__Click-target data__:
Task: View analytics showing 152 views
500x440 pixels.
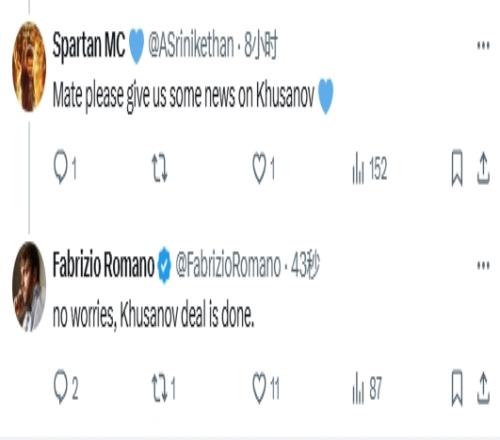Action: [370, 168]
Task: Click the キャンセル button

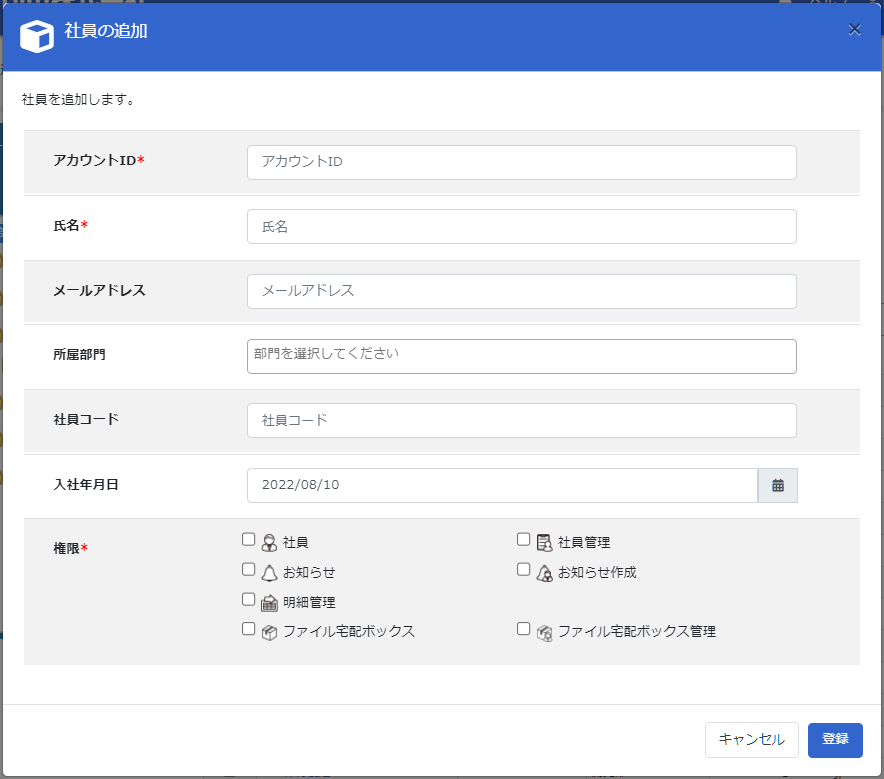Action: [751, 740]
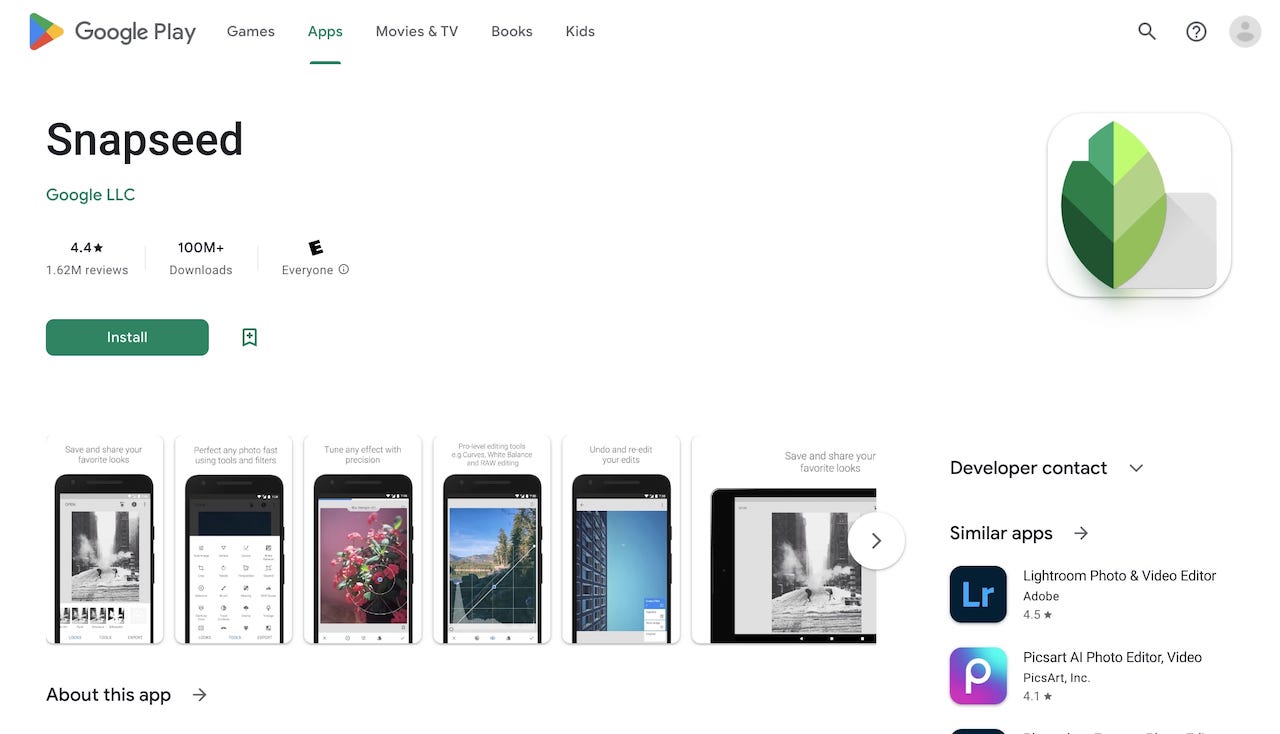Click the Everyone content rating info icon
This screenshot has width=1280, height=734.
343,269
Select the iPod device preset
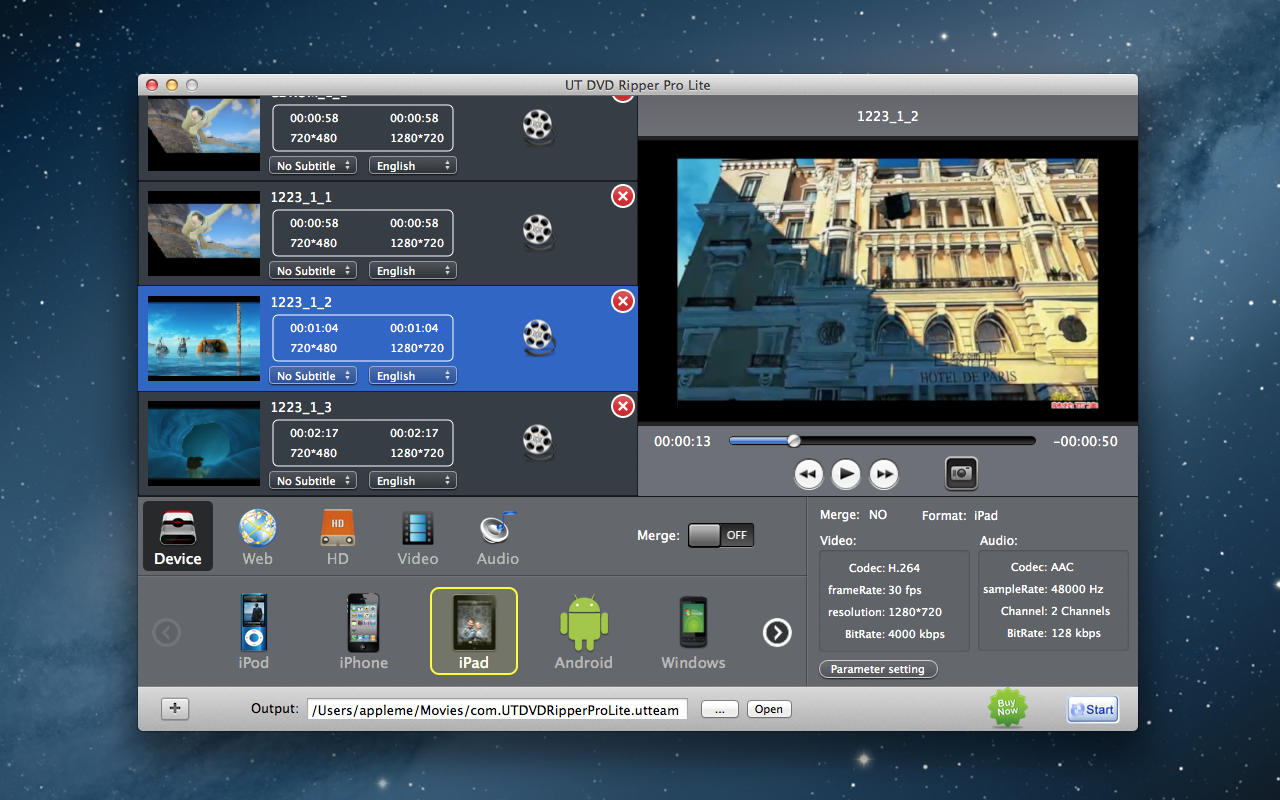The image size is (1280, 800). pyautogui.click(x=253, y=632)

* * *

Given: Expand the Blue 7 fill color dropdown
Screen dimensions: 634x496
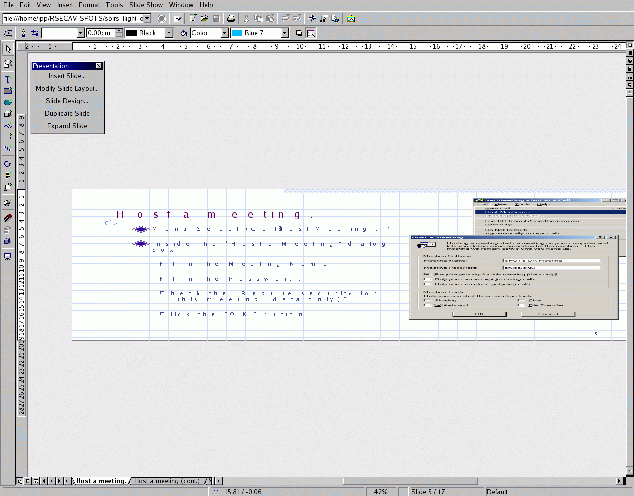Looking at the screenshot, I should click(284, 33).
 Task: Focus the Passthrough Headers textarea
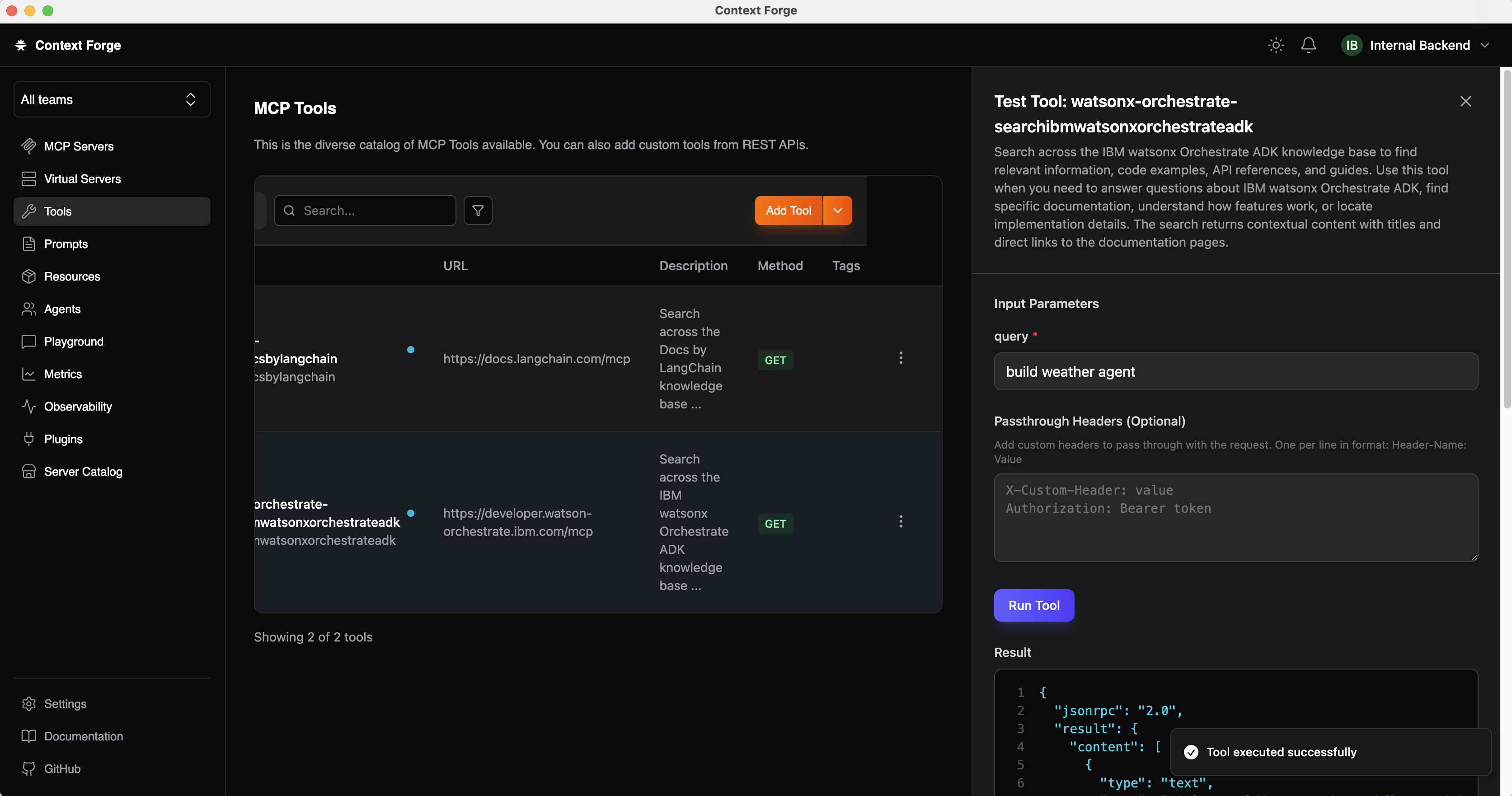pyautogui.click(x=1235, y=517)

* * *

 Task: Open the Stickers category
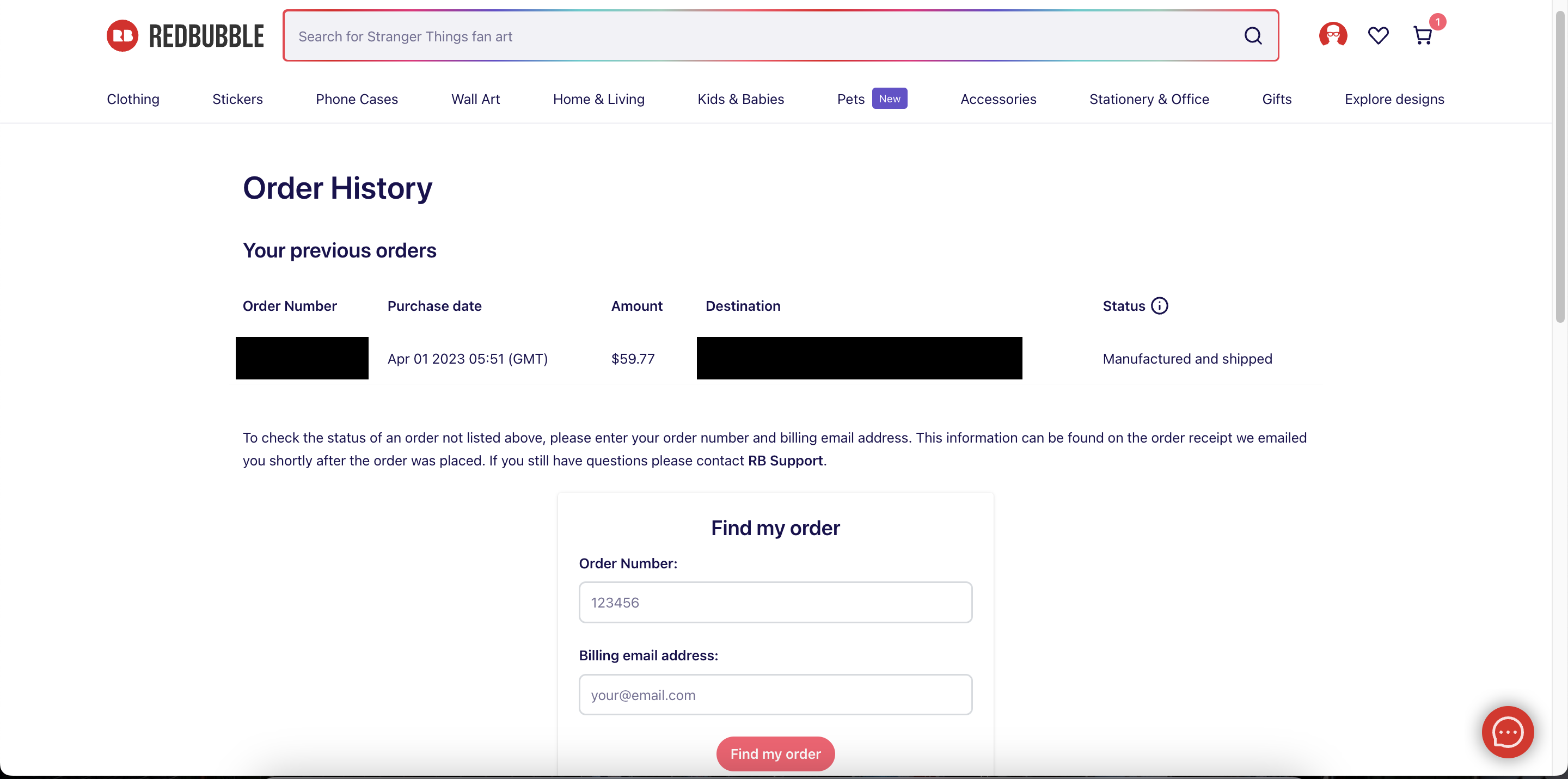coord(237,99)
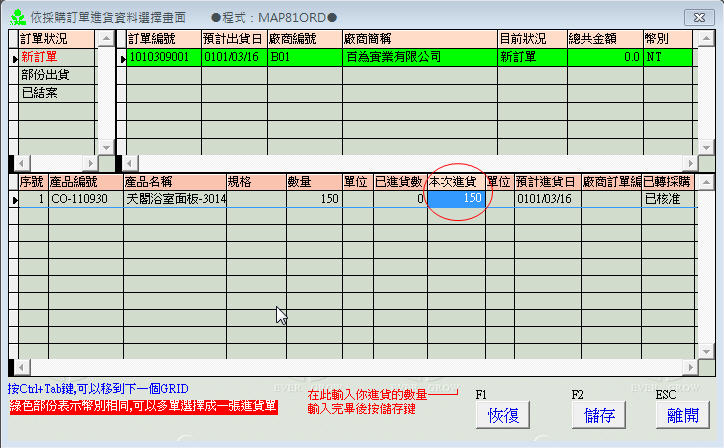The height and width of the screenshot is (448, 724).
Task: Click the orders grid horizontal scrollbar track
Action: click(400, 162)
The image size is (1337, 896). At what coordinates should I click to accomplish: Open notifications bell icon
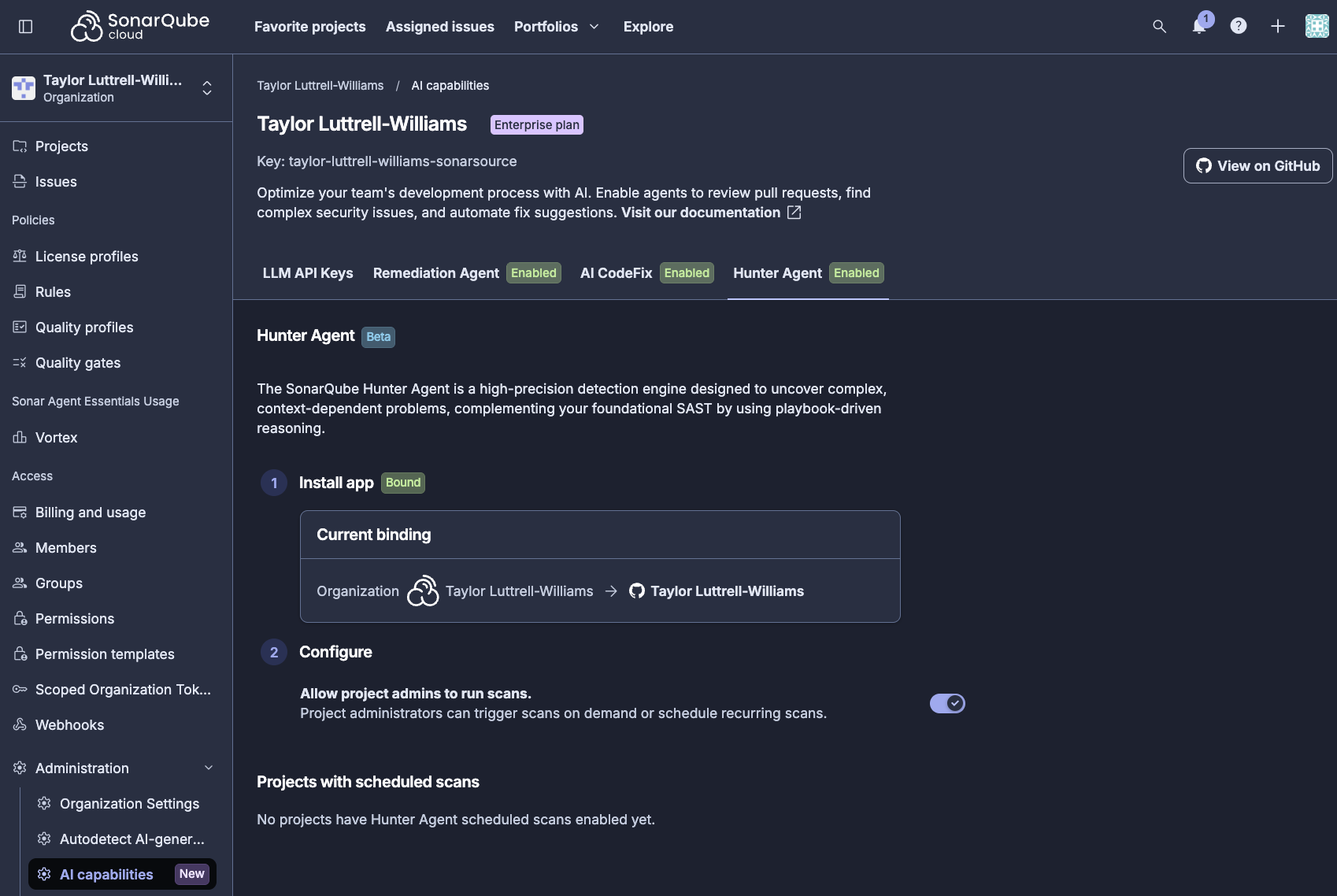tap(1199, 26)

__DIRECTIONS FOR THIS TASK__:
Lay out the lines of the items from the one containing "Task: Open the Stickers category" through the one containing "tap(1199, 26)" as a numbered list, skipping any blank lines. Leave the pictures out of the answer.

__FULL SOLUTION__:
1.  Task: Open the Stickers category
2. coord(237,99)
3. The height and width of the screenshot is (448, 724).
4. Task: Click the orders grid horizontal scrollbar track
5. Action: click(400, 162)
6. The image size is (1337, 896). At what coordinates should I click to accomplish: Open notifications bell icon
7. tap(1199, 26)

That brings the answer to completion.